Support organisations are dealing with increasingly complex cases and higher demand. Despite a $150 million federal package to support domestic violence services across the country during COVID-19, funding has been slow to hit the ground, with states and territories allocating just a fraction of the money they’ve received.

Where’s the money gone?

The $150 million allocated in this year’s federal budget is just a drop in the bucket, advocates say. By July, 11.6% of Australian women in a relationship had experienced some form of abuse by their partner, while one in 20 women experienced physical or sexual violence. Fifty percent of those subjected to violence said the abuse had become more frequent or severe since the start of the pandemic.

$130 million has been distributed across four payments to states and territories, while the remaining $20 million is being used to “raise awareness” of national helplines 1800RESPECT and MensLine Australia.

NSW received the bulk of the, getting $39.6 million, but has allocated just $18.8 million of that.

Victoria received $31.5 million and has allocated $14 million — most of which went to providing crisis accommodation for perpetrators (so victims could remain at home), along with case management.

Tasmania received $3.6 million, more than half of which has yet to be allocated. Women’s shelters in the state are full, turning away those in crisis. A state government spokesperson told Crikey the funding has been reserved to respond to potential spikes over the Christmas and New Year period.
☆ ☆ ☆
> **Problem to work on**:
Write the next passage of the article on federal domestic violence funding during COVID-19, continuing from the sentence that ends "over the Christmas and New Year period."
☆ ☆ ☆
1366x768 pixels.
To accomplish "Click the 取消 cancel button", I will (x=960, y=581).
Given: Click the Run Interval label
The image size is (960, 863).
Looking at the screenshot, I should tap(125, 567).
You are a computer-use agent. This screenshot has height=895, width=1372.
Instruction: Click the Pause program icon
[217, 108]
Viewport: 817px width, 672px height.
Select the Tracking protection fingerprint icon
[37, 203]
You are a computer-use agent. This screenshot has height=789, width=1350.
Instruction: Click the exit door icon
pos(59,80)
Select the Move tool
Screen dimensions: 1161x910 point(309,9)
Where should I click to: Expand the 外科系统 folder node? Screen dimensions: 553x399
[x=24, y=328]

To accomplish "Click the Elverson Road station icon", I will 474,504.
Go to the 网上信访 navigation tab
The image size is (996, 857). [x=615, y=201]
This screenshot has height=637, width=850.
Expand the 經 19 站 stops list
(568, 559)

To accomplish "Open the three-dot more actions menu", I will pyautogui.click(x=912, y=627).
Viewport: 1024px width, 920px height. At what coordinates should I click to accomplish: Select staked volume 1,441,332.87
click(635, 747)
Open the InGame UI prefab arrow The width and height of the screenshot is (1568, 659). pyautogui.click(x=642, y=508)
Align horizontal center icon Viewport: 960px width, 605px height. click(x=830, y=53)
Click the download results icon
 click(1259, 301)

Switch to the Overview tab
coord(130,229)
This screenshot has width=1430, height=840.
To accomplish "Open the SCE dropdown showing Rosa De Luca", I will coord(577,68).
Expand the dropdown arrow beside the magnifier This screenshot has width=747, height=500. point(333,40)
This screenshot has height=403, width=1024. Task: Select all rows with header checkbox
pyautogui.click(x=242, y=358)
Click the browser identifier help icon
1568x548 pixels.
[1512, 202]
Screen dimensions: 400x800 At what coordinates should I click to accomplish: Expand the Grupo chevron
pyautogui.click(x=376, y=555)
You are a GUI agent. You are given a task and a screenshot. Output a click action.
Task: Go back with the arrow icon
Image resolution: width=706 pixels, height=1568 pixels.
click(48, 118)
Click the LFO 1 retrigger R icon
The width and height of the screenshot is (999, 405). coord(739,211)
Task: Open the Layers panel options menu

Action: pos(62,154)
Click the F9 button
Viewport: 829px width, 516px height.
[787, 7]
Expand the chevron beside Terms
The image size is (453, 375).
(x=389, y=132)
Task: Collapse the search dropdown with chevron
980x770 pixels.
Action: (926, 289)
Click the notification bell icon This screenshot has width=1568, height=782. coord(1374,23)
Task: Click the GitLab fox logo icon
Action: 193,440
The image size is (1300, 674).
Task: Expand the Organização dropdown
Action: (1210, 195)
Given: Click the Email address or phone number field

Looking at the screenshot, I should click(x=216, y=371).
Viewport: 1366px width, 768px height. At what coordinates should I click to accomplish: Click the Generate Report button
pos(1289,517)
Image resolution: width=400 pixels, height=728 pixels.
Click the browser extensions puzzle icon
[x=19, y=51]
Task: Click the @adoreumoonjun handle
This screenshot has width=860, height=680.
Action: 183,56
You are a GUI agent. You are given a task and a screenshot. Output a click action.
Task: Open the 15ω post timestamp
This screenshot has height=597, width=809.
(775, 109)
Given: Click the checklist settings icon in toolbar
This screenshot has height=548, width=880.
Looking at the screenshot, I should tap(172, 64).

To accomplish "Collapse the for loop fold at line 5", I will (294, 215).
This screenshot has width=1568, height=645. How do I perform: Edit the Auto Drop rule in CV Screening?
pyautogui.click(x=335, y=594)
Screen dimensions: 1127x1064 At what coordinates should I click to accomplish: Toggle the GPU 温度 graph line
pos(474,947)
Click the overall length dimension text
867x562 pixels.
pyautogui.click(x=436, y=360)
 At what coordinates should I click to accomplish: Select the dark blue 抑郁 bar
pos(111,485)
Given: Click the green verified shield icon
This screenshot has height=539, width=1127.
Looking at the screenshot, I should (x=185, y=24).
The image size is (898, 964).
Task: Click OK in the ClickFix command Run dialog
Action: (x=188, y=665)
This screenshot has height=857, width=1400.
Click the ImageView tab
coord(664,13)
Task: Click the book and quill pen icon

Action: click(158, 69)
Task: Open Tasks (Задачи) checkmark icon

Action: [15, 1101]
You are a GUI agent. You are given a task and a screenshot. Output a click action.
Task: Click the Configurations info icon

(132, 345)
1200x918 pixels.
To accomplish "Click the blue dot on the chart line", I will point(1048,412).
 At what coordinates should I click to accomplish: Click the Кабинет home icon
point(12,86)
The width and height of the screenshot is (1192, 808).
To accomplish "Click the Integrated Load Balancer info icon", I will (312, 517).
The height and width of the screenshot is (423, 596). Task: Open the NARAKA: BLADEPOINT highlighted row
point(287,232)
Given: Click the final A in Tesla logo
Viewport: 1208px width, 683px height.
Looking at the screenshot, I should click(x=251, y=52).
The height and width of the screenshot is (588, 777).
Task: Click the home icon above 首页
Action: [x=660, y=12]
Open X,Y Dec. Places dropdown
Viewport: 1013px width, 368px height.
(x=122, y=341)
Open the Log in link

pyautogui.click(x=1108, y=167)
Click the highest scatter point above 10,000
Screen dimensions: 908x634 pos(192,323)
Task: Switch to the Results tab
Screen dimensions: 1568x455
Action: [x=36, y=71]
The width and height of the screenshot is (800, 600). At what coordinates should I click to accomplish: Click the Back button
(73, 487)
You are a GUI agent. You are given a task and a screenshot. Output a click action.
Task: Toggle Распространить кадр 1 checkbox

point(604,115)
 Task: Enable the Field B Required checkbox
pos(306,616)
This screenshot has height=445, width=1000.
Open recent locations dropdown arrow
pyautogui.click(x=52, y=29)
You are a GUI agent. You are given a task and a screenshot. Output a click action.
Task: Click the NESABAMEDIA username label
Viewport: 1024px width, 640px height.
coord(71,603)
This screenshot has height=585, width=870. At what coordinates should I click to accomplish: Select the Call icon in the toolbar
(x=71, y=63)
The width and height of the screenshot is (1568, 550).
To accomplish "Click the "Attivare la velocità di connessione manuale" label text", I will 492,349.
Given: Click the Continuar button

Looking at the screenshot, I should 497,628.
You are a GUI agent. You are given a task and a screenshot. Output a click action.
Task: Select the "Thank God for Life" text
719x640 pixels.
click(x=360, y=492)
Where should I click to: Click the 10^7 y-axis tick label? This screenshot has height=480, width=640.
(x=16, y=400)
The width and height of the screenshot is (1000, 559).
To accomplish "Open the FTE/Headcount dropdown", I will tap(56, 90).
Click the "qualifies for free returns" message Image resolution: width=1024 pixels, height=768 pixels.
☆ ☆ ☆
> **Answer to the problem**:
In Western Australia, just $2.8 million of the $14.2 million in commonwealth funding has been allocated. A spokesperson from the WA Department of Communities told Crikey more would be handed out between December and February.

South Australia received $9.7 million in commonwealth funding and has allocated $5.37 of that.

Spokespeople in the relevant state departments in the Northern Territory and Queensland didn’t respond by deadline to Crikey’s questions about how much money has been allocated.

Slow funding leaves services strained

CEO of women’s housing service WISHIN Jade Blakkarly told Crikey there was a lack of transparency around how the money would be allocated.

“We need that clarity and certainty so we can plan and start to do the work well and not feel like we’re waiting and then reacting,” she said.

“We welcome the investment but it’s the beginning of what we need.”

Blakkarly said a second concern was around a separate pool of funding — the Homes for Homelessness tender.

“We were disappointed to see it didn’t have any reference or understanding to gender and homelessness … it was very generic,” she said.

Homelessness for women, Blakkarly said, often looked very different, with women and their children more likely to move between the houses of friends and family members, sleep in cars, and live in overcrowded conditions rather than sleep in public.

But funding has focused on rough sleepers. Of those in Victoria’s hotel stay program, just 25% were women, despite women making up 43% of the homeless population.

“Over 75% of the women who come to [our housing services] have experienced family violence,” Blakkarly said.

“We’ve had a really large increase from COVID-19 and everyone who comes to us has higher levels of need, so we’re needing to put a lot of support and resources and it puts a lot of pressure on us.”

Major gaps identified

CEO of Women’s Safety NSW Hayley Foster told Crikey that 2020 will be remembered as the worst year for domestic violence.

“Organisations are seeing an increase in demand, as well as case complexity and severity,” she said.

The funding announced, she added, was moderate. “Most services have not been able to employ a new full-time staff member with the funding provided.”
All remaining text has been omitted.